──────── DOCUMENT EXTRACT ────────

Meh. I’d say “to hell with all of you,” except there is no hell.
The cruelest cut: Even atheists are more likely to assume that a hypothetical serial killer is atheist. Anti-atheist bias has produced self-hating atheists!
The study measured the attitudes of more than 3,000 people in 13 countries on five continents…
Participants were given a description of a fictional evildoer who tortured animals as a child, then grows up to become a teacher who murders and mutilates five homeless people.
Half of the group were asked how likely it was that the perpetrator was a religious believer, and the other half how likely that he was an atheist.
The team found that people were about twice as likely to assume that the serial killer was an atheist.
Of the 13 countries tested, only in Finland and New Zealand were people not materially more likely to assume that the killer was atheist. In the other 11, from religious countries like the U.S. and UAE to secular states like China, murderous depravity was assumed to mean a greater likelihood of nonbelief. Which, I’ll grudgingly admit, makes some sense, not so much as a matter of morals as a matter of economics. A religious believer has an incentive to behave that a nonbeliever lacks — the fear of divine retribution for sin, whether in the form of damnation, bad karma, what have you. An atheist might commit murder convinced that he’ll never face any form of justice for his crime. A religious believer will never be in that position.
But how well do serial killers respond to rational incentives? They have a strong, strong, strong incentive not to murder for fear of the earthly penalty they’ll receive if they’re caught, and that’s not enough to deter them. If the very real likelihood of capital punishment or life in prison isn’t enough to make them think twice, the less certain threat of divine punishment may not add much extra deterrence. Many serial killers might not be thinking about the consequences of their actions at all when they indulge their urge to kill:
The urge to impute beliefs, motives and mental states to mass murderers, moreover, is often misplaced, experts said. Some mass killers clearly commit atrocities because of their professed religious beliefs, like terrorists. But modern history’s register of assorted serial killers, spree shooters and other mortal predators is a rogue’s gallery of mostly male, aggrieved actors who are sometimes believers, sometimes not, and who half the time do not qualify for any specific psychiatric diagnosis, as disturbed as they are, according an analysis of more than 200 such killers by Dr. Michael Stone, a New York forensic psychiatrist.
Yeah, what about terrorists? A jihadi who kills will be dismissed by most Muslims as having perverted the faith. A Christian murderer will be rejected by other Christians as having obviously ignored the teachings of Christ. The killer can claim to be a religious believer but he’s not really a religious believer, the argument goes, since he’s misunderstood the doctrines. There’s no corresponding out in atheism. If you don’t believe in God, you’re a nonbeliever by definition. It doesn’t matter how strong your personal moral code might be or the extent to which your behavior contradicts it. Every atheist is a “real” atheist.

──────── STUDY MATERIAL ────────

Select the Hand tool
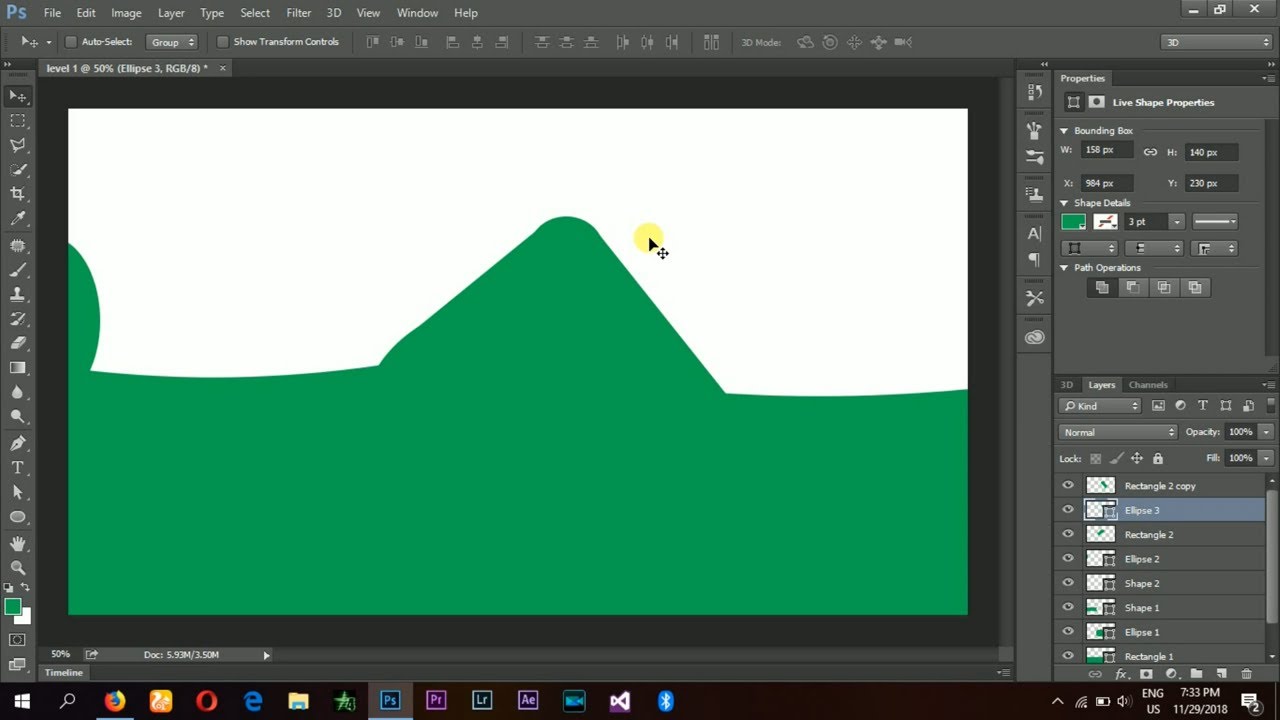 click(x=18, y=543)
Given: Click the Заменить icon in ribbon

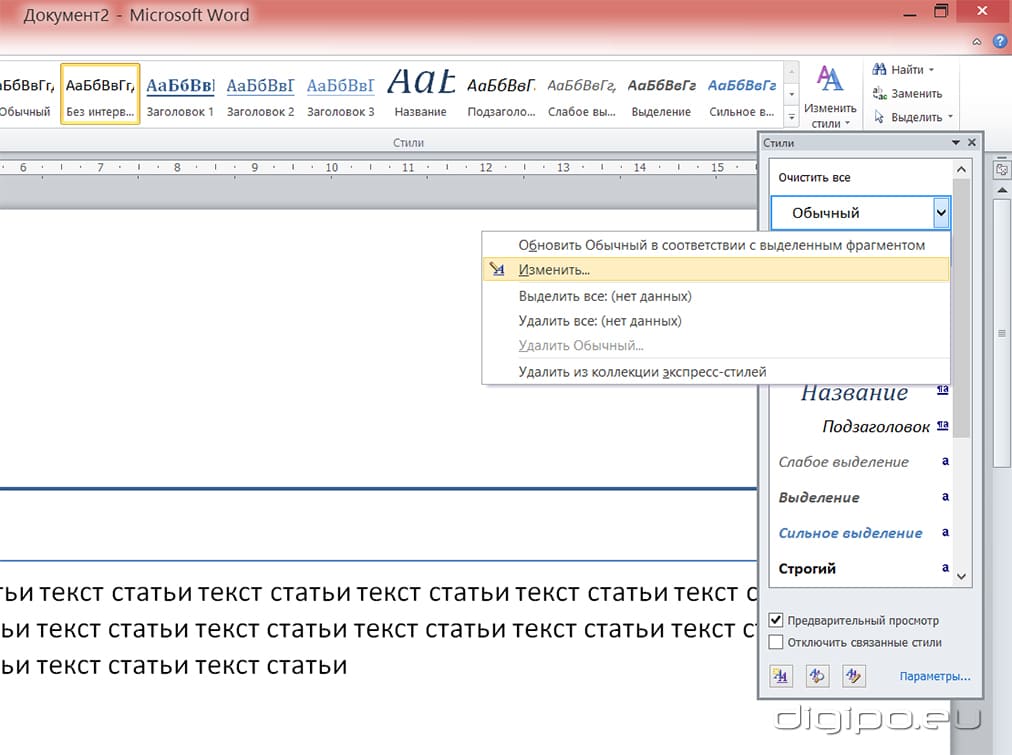Looking at the screenshot, I should pos(880,94).
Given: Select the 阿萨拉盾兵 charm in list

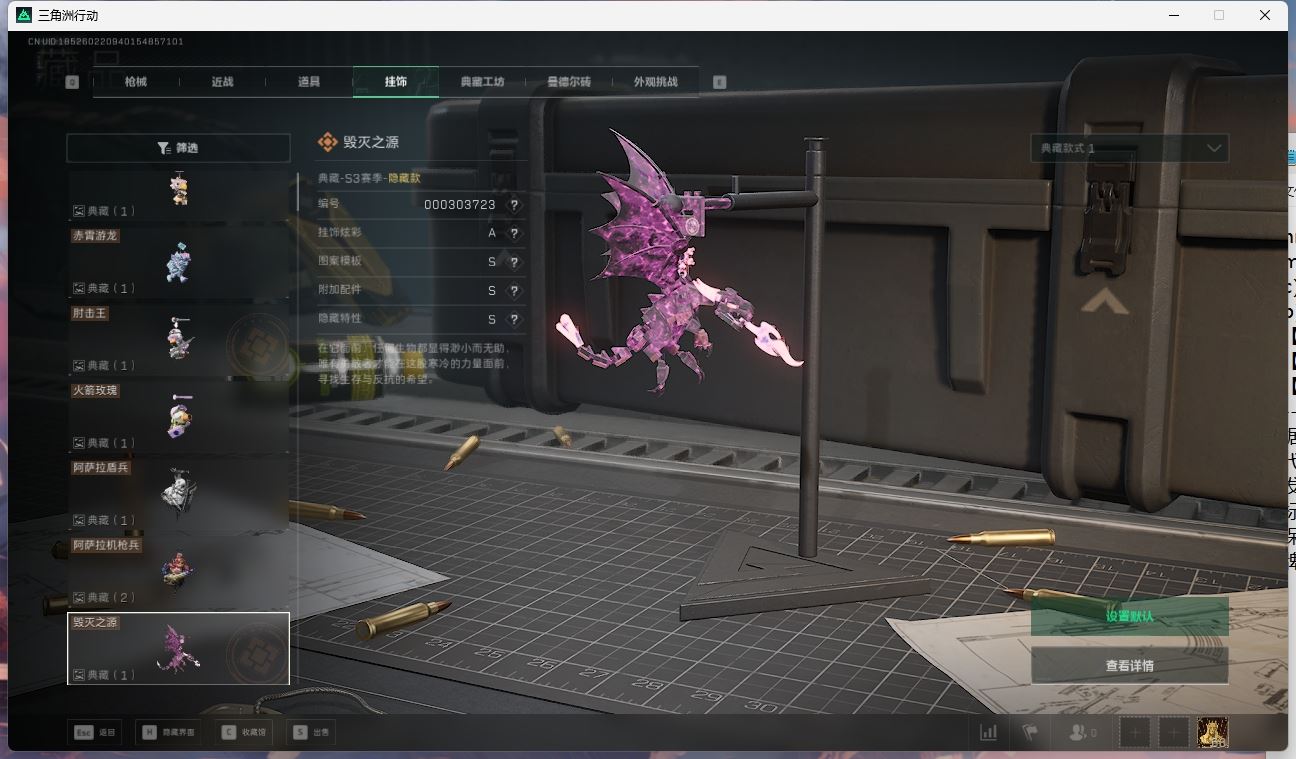Looking at the screenshot, I should click(178, 493).
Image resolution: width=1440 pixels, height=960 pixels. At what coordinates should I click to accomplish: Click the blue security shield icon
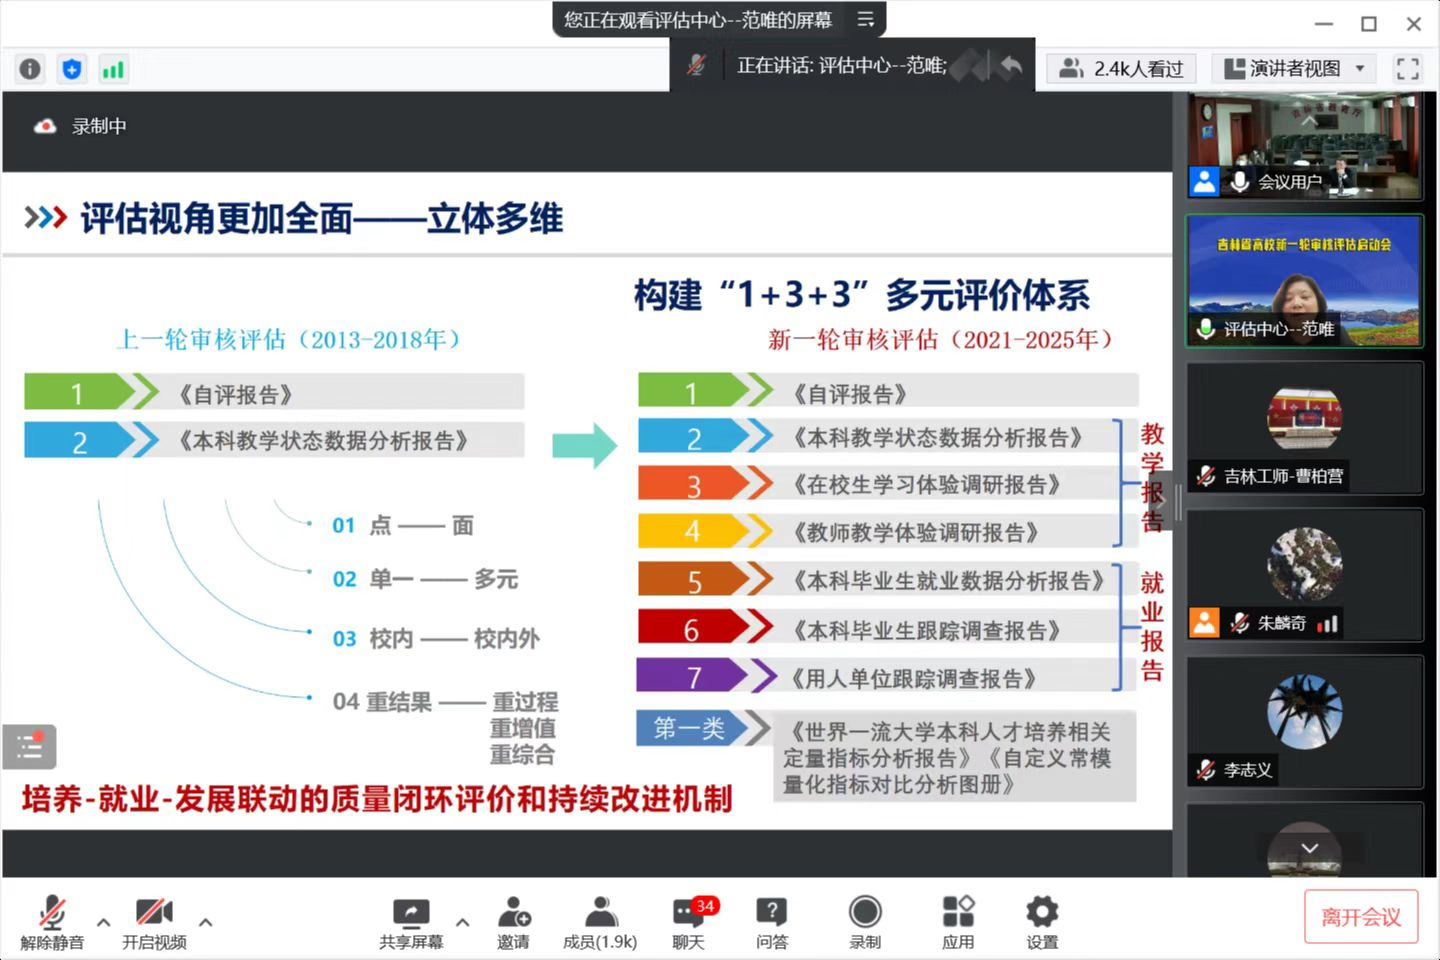coord(71,69)
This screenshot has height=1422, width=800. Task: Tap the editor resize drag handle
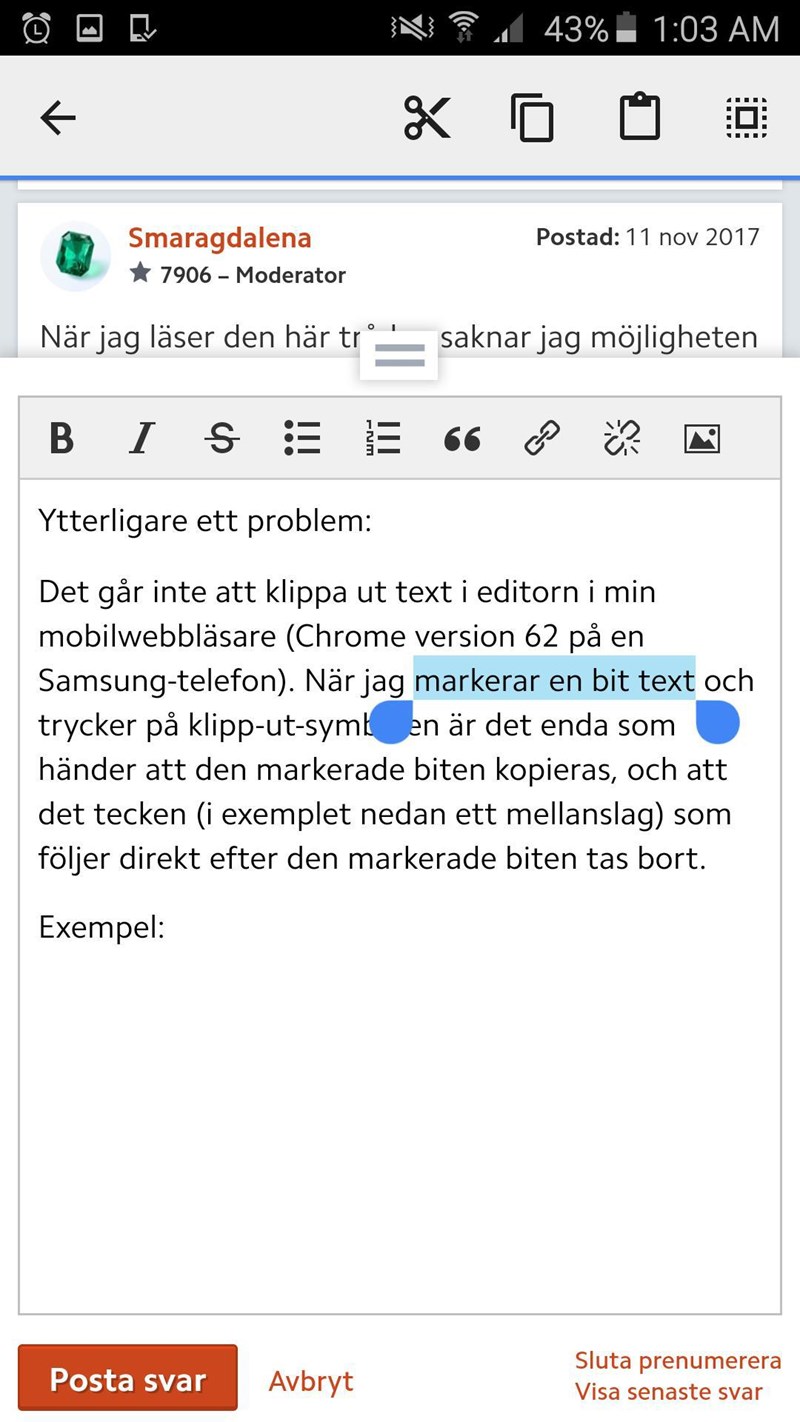[x=399, y=356]
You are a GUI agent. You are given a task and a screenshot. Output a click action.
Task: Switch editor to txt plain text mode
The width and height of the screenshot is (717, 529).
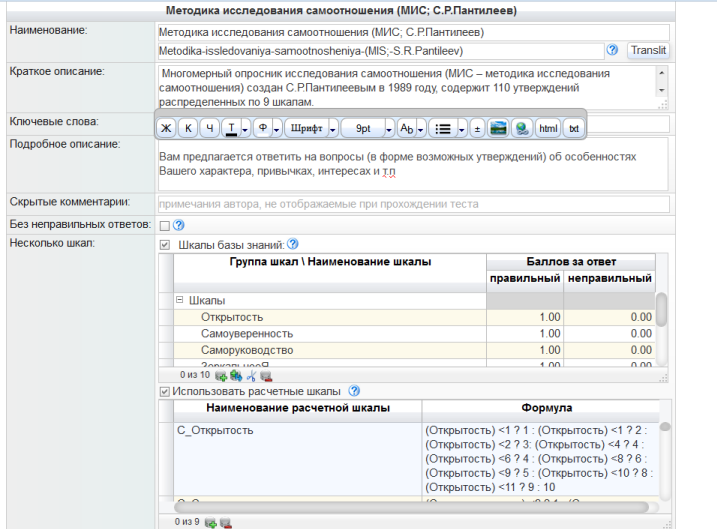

────────

*DIRECTIONS FOR THIS TASK*: Please say whether each statement agrees with the commentary above on anti-atheist bias, answering yes or no and quoting the deciding words: 1. The study covered more than 3,000 people in 13 countries. 2. In Finland and New Zealand, people were materially more likely to assume the killer was atheist. 3. People were about twice as likely to assume the serial killer was an atheist.

*SOLVED EXERCISE*:
1. Yes: "The study measured the attitudes of more than 3,000 people in 13 countries on five continents"
2. No: "only in Finland and New Zealand were people not materially more likely to assume that the killer was atheist"
3. Yes: "people were about twice as likely to assume that the serial killer was an atheist"